My best friend who grew up in the Lebanese Civil War thinks that my survivor's guilt is stronger than hers. I think she's right & this guilt has been a major if not perhaps the biggest energetic block for me. How can I achieve my highest purpose, potential & abundance when I feel guilty just for surviving & being safe and many of my family are not. You see, I've had a life of great privilege & opportunity al7 but a lot of my extended family & ancestors don't.
Why so much guilt for surviving? Well, the SWANA region is perhaps the most colonized area of the world, as Libya & Egypt have been perpetually colonized for the last 2000 years. My paternal grandparents were survivors of one of the first genocides of the 20th century. And unlike my living Libyan family (of which there are over 200 members) who have not seen a day of freedom in the span of my lifetime as they have either lived under dictatorship or civil war in the last 50 years, I have only seen days of freedom as I immigrated to Turtle Island (aka USA) as an infant. The idea that I have been spared not only violence but a lifetime of difficulty, erasure & lack resulted in this immense sense of guilt i have carried in my subconscious my whole life.
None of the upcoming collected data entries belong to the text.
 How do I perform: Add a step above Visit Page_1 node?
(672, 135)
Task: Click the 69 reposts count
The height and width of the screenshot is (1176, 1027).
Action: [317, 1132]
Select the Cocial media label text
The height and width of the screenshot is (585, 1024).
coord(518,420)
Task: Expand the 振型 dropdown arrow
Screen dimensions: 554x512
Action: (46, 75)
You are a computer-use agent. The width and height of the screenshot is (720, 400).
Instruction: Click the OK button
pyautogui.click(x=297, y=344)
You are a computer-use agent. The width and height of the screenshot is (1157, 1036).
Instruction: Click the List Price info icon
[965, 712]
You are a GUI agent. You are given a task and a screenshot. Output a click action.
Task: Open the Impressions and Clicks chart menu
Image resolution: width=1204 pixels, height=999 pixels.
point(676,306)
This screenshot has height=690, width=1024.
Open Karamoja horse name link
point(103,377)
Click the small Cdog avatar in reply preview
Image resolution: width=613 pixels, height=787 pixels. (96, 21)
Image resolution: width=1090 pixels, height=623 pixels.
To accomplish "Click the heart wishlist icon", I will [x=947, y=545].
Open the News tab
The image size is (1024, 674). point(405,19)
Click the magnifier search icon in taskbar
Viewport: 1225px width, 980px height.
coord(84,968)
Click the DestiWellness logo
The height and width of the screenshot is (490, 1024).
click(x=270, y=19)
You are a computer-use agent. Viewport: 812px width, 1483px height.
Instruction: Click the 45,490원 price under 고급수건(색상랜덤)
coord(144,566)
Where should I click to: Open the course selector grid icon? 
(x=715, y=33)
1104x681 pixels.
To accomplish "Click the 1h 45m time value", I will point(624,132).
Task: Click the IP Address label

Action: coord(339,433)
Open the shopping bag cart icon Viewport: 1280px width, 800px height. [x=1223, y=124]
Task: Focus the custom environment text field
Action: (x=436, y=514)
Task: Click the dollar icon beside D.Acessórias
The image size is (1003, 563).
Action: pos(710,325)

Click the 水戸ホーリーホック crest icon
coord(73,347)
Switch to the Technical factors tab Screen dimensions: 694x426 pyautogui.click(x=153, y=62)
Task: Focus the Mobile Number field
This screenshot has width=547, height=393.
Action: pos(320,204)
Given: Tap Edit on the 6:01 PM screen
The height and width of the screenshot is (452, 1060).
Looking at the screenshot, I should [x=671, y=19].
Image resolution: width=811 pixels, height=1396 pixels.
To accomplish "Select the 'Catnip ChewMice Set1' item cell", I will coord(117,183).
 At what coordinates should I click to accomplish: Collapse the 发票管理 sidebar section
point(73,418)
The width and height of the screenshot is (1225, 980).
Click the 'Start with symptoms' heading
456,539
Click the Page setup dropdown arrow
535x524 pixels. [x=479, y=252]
From this guilt, I have constructed beliefs like "i don't deserve anything more", "I shouldn't have any needs." "I am ungrateful if I want or need something else." And the self-sabotaging list goes on. I've also made vows to shrink myself & my potential out of fear of disrespecting my ancestor's living & past struggles. [I am using ancestors here to represent my biological lineage, both living & past members.] The guilt became my subconscious way of keeping me bonded to my ancestors and to honor their pain & suffering. But it is a bond based on trauma & is therefore inauthentic & toxic, & a form of psychic colonization.
What has this guilt and all its programs done for me & my ancestors? Absolutely nothing but cement the victim template into our timelines, dynamics & subconscious patterns & imprints. Among many other things, I have identified a direct block to prosperity resulting from this guilt-- if I believe I can only have what I need because more would be greedy & ungrateful than I will be given just the basics to survive & nothing more. And how does limiting my abundance serve me or my ancestors & communities? It doesn't, it simply locks us into victim paradigms & expectations. If I continue managing my life & my soul from the perspective that I am a spared victim from a family of not spared victims, then I am requesting from the universe to also organize and respond to us as such.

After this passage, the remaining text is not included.